新型コロナウィルス感染拡大の影響を受け、すべてのアーティストが“会える”場所を奪われるなか、彼らはARアーティストの強みを最大限に活かして、画面越しに“会いに”来てくれた。

アニメ放送の終了を記念して、4月に予定されながら延期が余儀なくされたイベントの代わりに、8月15・16日にオンライン開催された<アニメ ARP Backstage Pass 後夜祭 "Celebrate Good Time" -EXTEND->。そこには最強の顔面とスタイル、更に超一流の歌とダンスと表現力を併せ持った究極のパフォーマーが、オンラインで実際にリアルタイムでファンと言葉を交わす、そんな夢舞台があった。ここでは、その最終公演の模様をレポートしたい。

  ◆  ◆  ◆

画面の中にステージが広がり、暗がりのなかで気合を入れるメンバーが微かに浮かぶと、袖から登場したダイヤが「最終公演、突っ走るぞ!」とワイルドなアクションで攻め立て、レオンが「忘れられないライヴにしよう!」と元気に飛び出す。さらにレイジが「この公演も出し切って終わるぞ」とクールな表情でキメれば、「最後まで全力で行きます。共に輝きましょう」とシンジが加わって、アニメ『ARP Backstage Pass』のオープニングテーマ「Burn it up」でライヴは開幕した。
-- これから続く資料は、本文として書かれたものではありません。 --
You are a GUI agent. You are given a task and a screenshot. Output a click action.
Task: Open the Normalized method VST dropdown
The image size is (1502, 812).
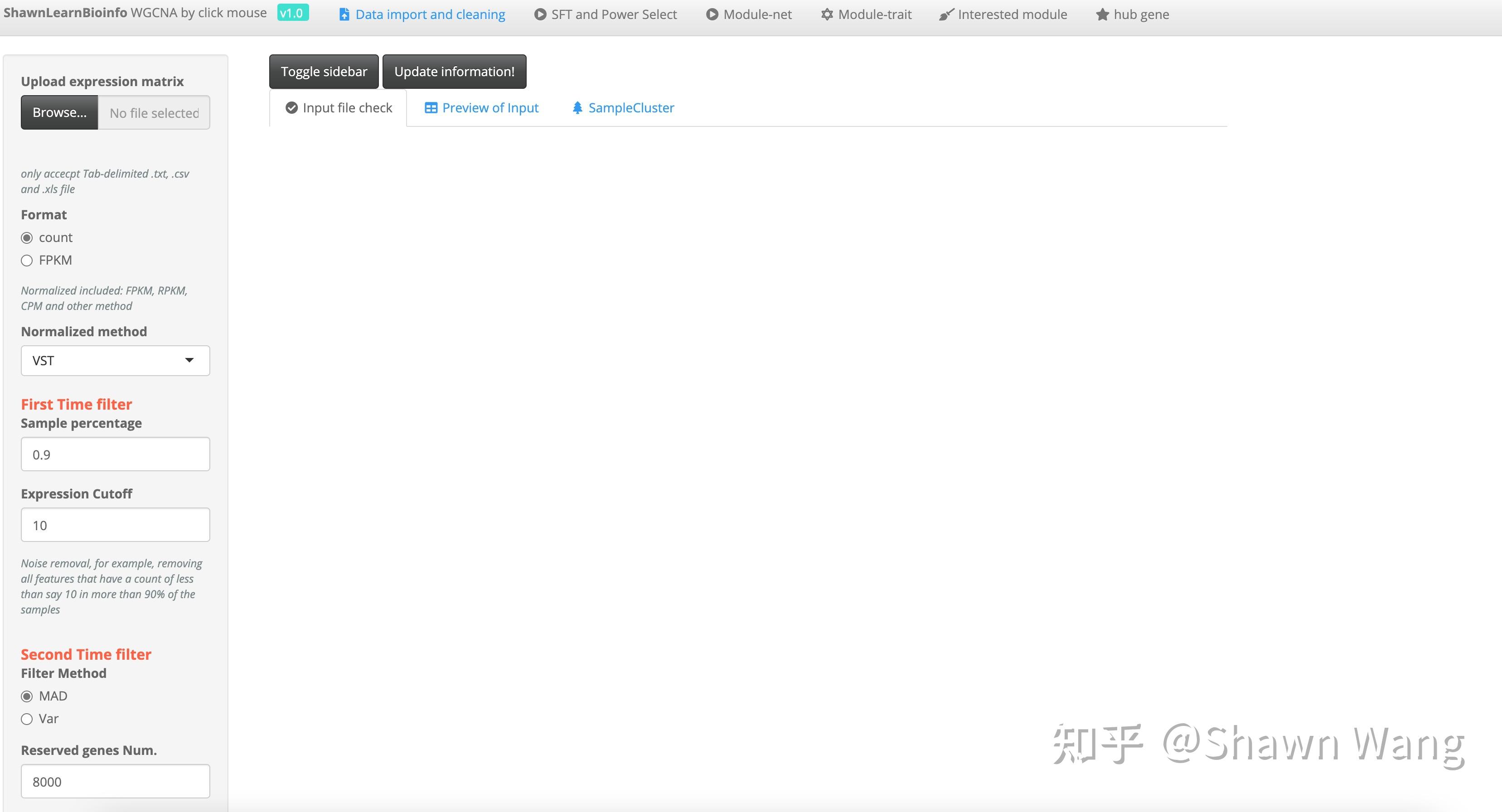[x=116, y=361]
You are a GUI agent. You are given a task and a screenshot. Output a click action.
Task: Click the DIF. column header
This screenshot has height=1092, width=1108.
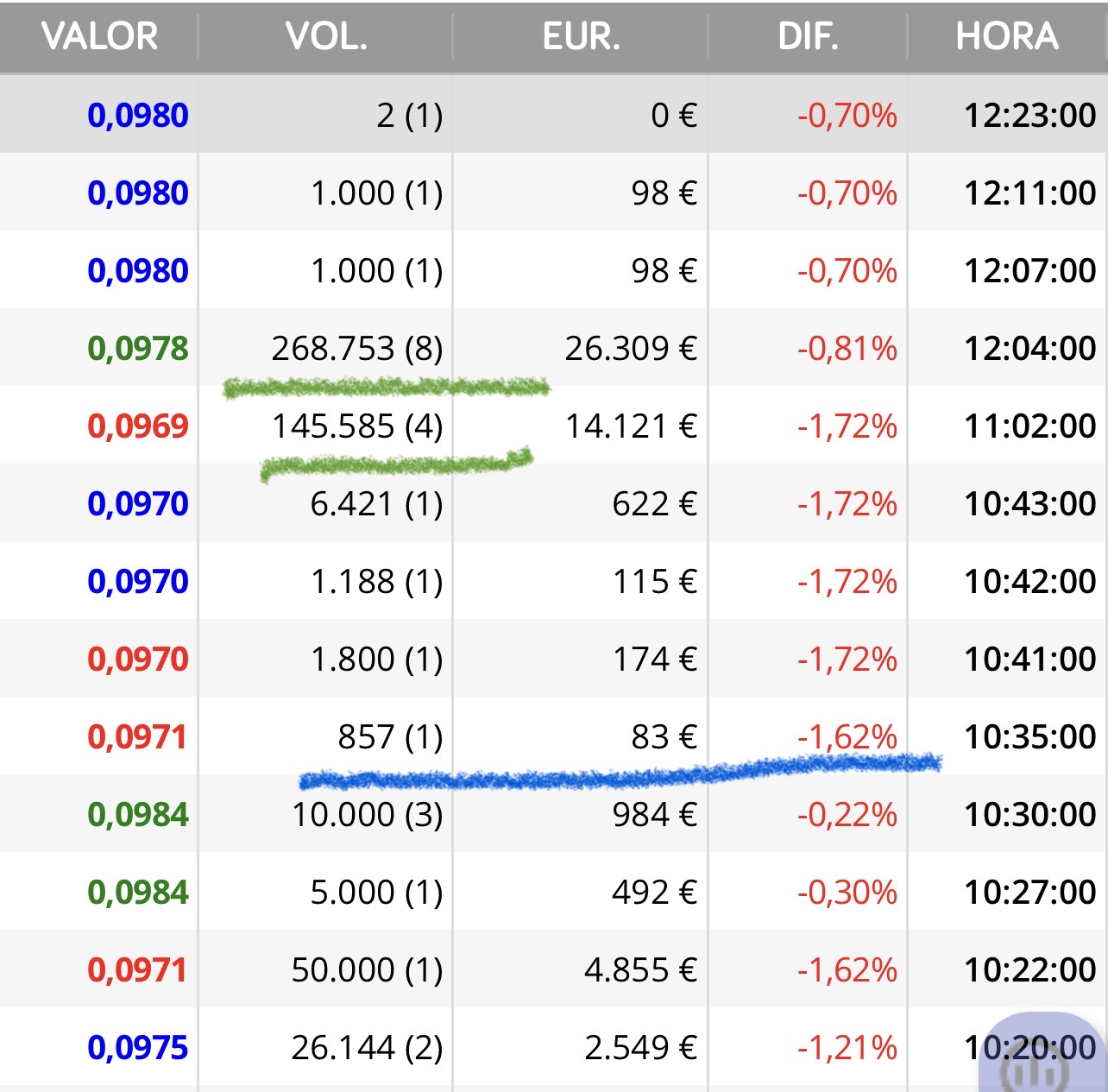[x=808, y=37]
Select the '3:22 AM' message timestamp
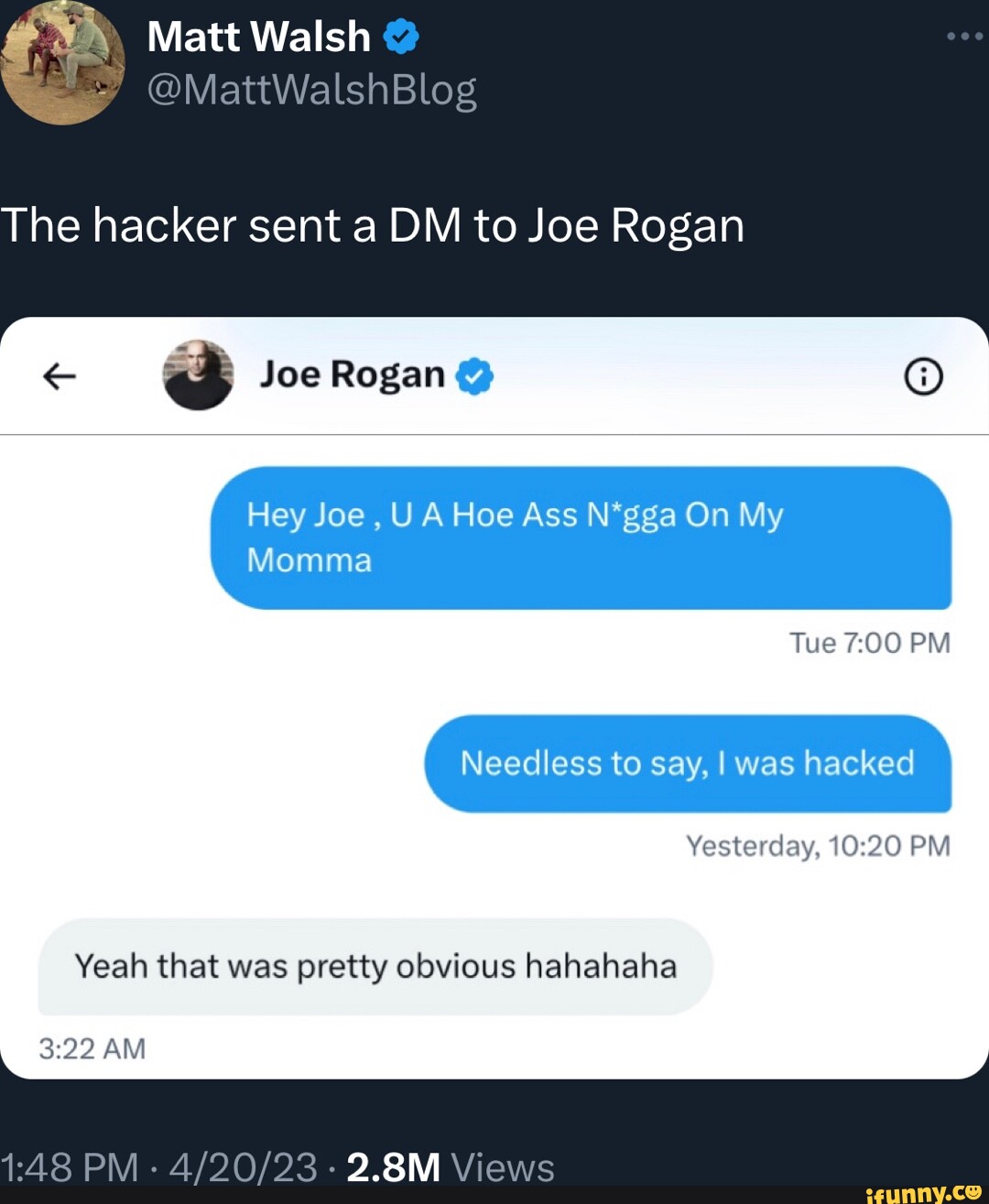Viewport: 989px width, 1204px height. pyautogui.click(x=92, y=1048)
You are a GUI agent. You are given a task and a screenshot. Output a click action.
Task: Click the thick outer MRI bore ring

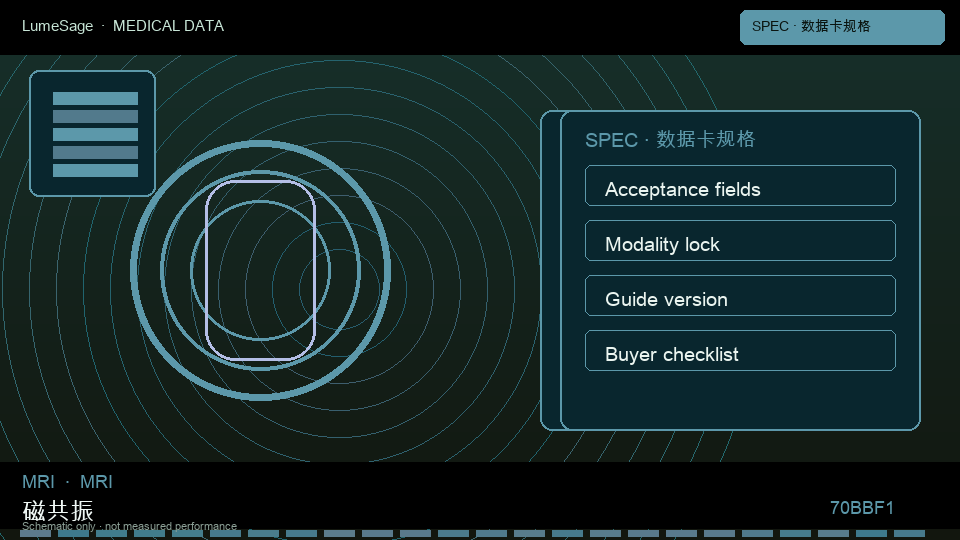tap(261, 270)
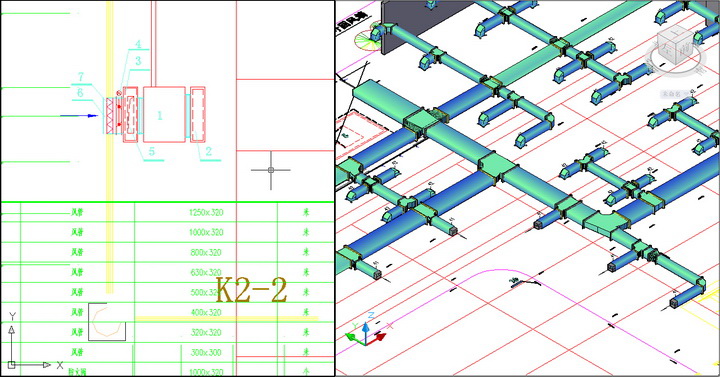Select the cyan callout number 7
This screenshot has height=377, width=720.
[81, 77]
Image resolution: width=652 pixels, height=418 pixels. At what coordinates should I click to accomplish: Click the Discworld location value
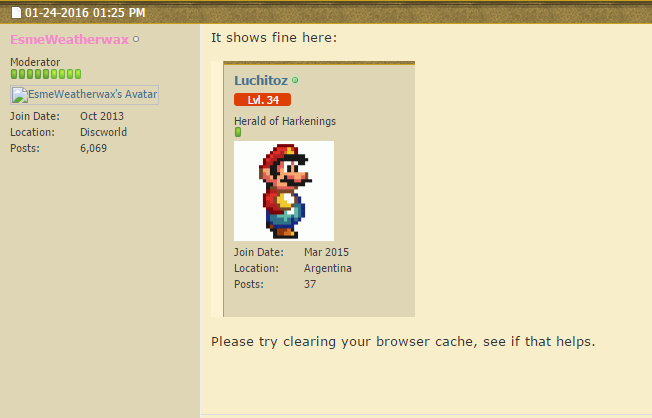coord(104,132)
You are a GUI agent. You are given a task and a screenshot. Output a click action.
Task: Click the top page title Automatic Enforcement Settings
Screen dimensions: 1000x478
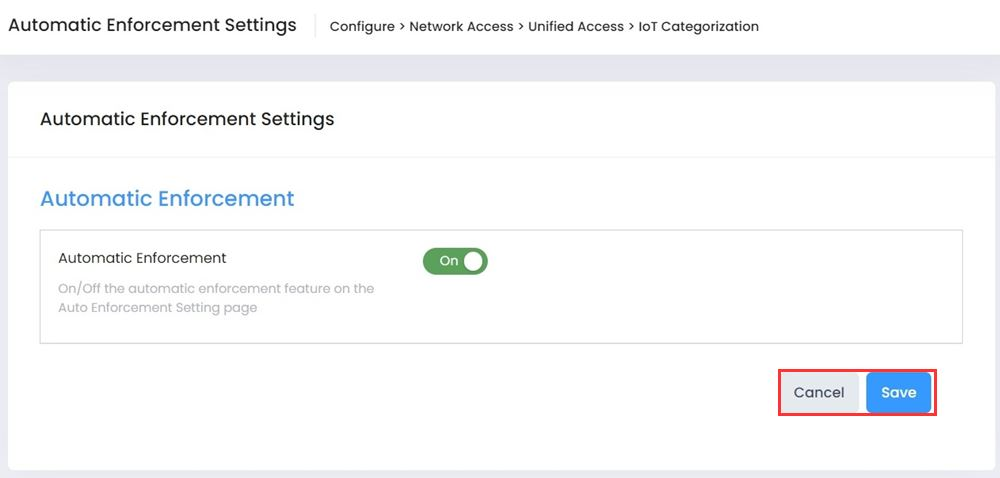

レーベルメイトであるDA PUMP のKENZOが振り付けた都会的ダンスチューンで見せる4人の動きは、恐ろしくなめらかでレベルが高いながらも画一的ではなく、シンジがバレエ的所作を見せたりと、しっかり個性が現れたもの。また、ワイルドなラップを轟かせるダイヤ、クリアなボーカルがクセになるレイジ、若さ弾けるレオンと、歌声にもパーソナリティがハッキリと現れており、生身の人間とまったく変わらぬバラエティ──今言い換えるならば“人間味”に、まずは度肝を抜かれてしまう。


バーチャルにもかかわらず、ここまでリアルなパフォーマンスが可能なのは、モーションキャプチャーを使ってダンスや動きを作るD(Dance)キャスト、歌や会話を担当するV(Voice)キャスト、表情を操作する技術スタッフと、1キャラクターを3人のスタッフで創り上げているから。今回のイベントは2日間で4公演が行われたが、あらかじめ作られたCG映像を流しているのではなく、全スタッフが毎公演ごとに歌い、踊って、リアルタイムでキャラクターを創造しているのである。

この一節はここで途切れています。